-- GIVEN DATA follows --
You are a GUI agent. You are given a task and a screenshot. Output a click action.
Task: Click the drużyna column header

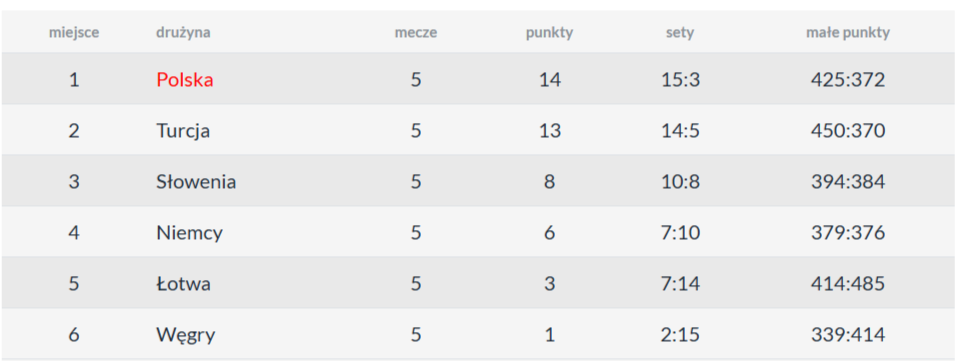183,33
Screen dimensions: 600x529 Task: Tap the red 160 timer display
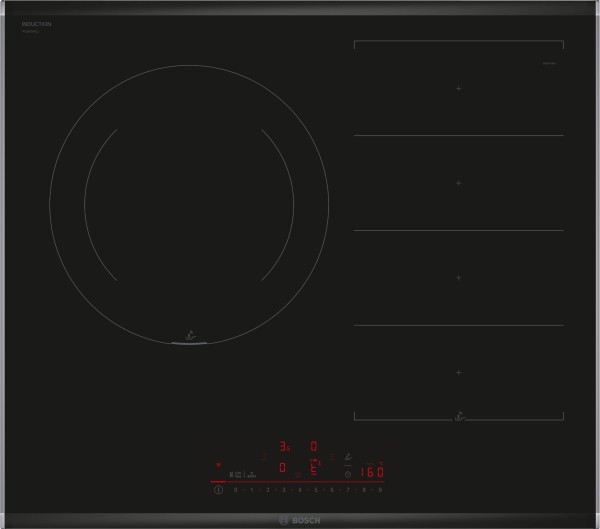[x=371, y=472]
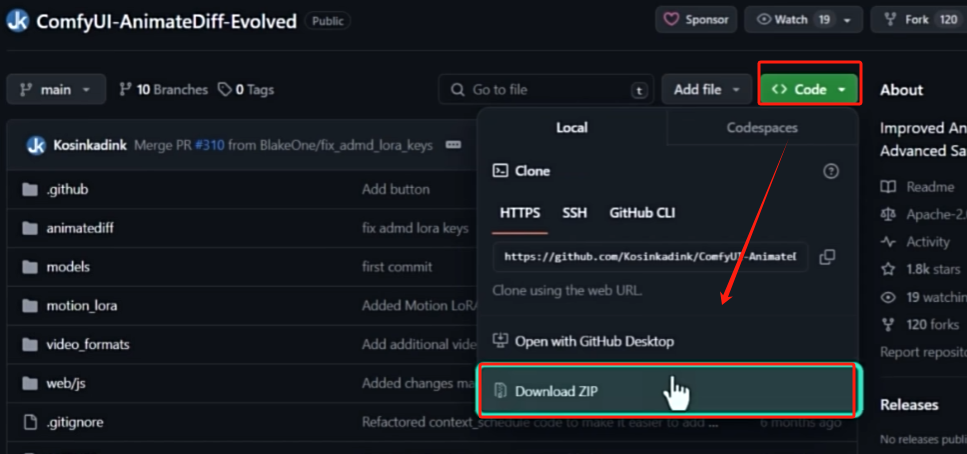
-- GIVEN DATA concluded --
WORK TO BE COMPLETED:
Your task is to write out, exactly and without pictures, only the lines from the one holding "Screen dimensions: 600x529" to the last line of the data.

EXERCISE OUTPUT:
Screen dimensions: 600x529 Task: Tap the red 160 timer display
[x=371, y=472]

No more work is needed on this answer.